Yes, injustice subtly pervades nearly every aspect of life here, and most places. It feels tempting to wish to be an Amos and shout out, to uncover and expose all the dark underside of oppression. 

And then I remember two things.  First, that the roiling river is going to smash into these systems with a force that will cause a lot of pain.  The coming of justice is, as Amos said, a day that carries darkness and weeping too. Perhaps justice will mean that I'm not entitled to a car, or even a bike. Or to a fridge or several extra sets of clothes or the computer to post complaining blog posts. Second, that the coming of justice is not a way to wash people who inconvenience and frustrate us out of our path.
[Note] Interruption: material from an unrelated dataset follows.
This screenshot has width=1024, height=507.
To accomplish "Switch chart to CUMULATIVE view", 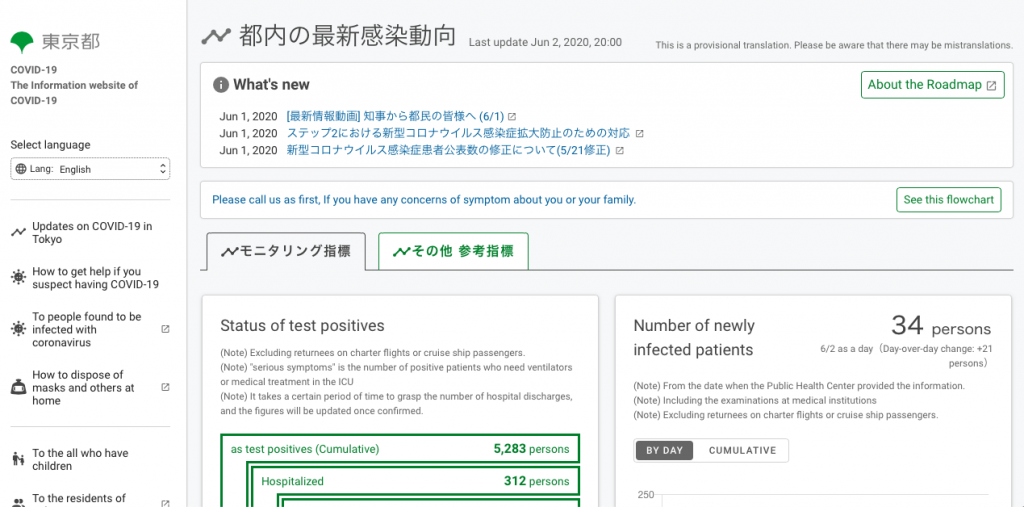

The struggle is not against flesh and blood.  YES, the political and religious and educational and medical systems need to be held to account, refined, improved. We SHOULD demand accountability.  We SHOULD speak up for the infant who loses a life due to graft and corruption. But the enemy is not the lazy doctor or the lying engineer, the enemy is the broken crack of evil through them and all of us.  And for that, there is only one solution, the coming of God in love and power through the sacrificial service of humans who follow that calling.

That coming has begun, and even as our hearts break for much of what we see, we DO KNOW that the arc of the universe bends in the right direction. So let me leave you with more hopeful examples.
 

This church has been meeting for decades, and the counter-cultural radical message of the Gospel continues to be clear.  The pastor preached that men must ask their wives for forgiveness!  And vice versa, but the message to the men was more shocking. Girls played the drums this Sunday. 
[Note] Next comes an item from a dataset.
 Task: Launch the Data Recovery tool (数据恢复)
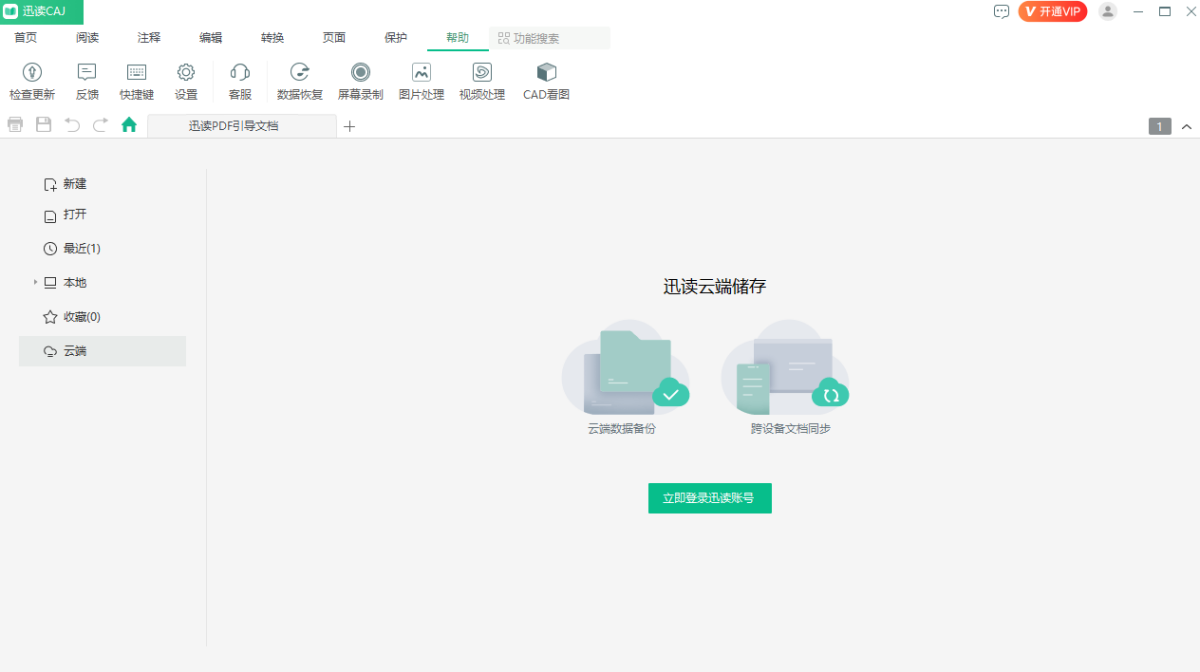click(x=299, y=73)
The Lubwisi language project continues to carefully translate books of the Bible, to produce primers and literature and literacy training, to give people a sense of cultural joy as well as a sense that God sees them and cares.
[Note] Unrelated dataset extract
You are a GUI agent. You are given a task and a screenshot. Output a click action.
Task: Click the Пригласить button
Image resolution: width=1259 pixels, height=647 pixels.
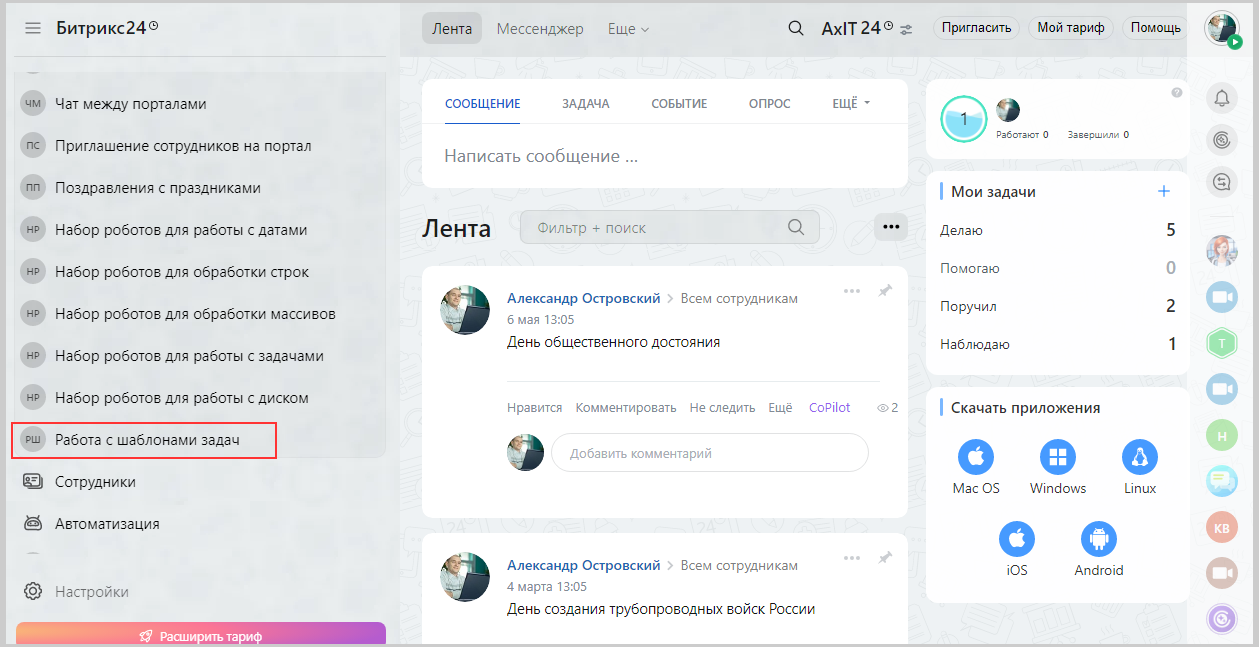[976, 28]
Almost 200 kids have enrolled in Christ School, and we hope to reach 300. Young faces, bright with hope and determination, lugging in their mattresses and buckets and metal trunks. Maybe the next governor of the district passed through these gates today? We have four to six years (O level, possibly combined with the 2-year level) to model grace, love,  integrity, service in a way that will change patterns of life for decades.

Just for fun, since it is Black History Month, the little reminder that world progress in post-slavery post-racism restorative justice brings joy here too, even though we wish they would not write on the dorm walls.
(being a nutritionist is a workout when you have to hold the scale!)


Clinically competent, cheerfully caring dietician/nutrition team members weigh babies, document, and distribute food supplements in the hospital and in the community. This early intervention pays forward in brain development for a lifetime.

Ebola still has not reached into Uganda, for which we are extremely thankful.  It is sobering to see the tents prepared at the very site where Dr. Jonah became infected more than a decade ago.

Christ School's enrollment has passed the 200 mark today, but we are still praying for 300 + to make the school financially sustainable. Today we held the first chapel of the year!

JUSTICE WILL ROLL. Pray for buoyancy when it does!  And pray for real change in our hearts, and in Bundibugyo.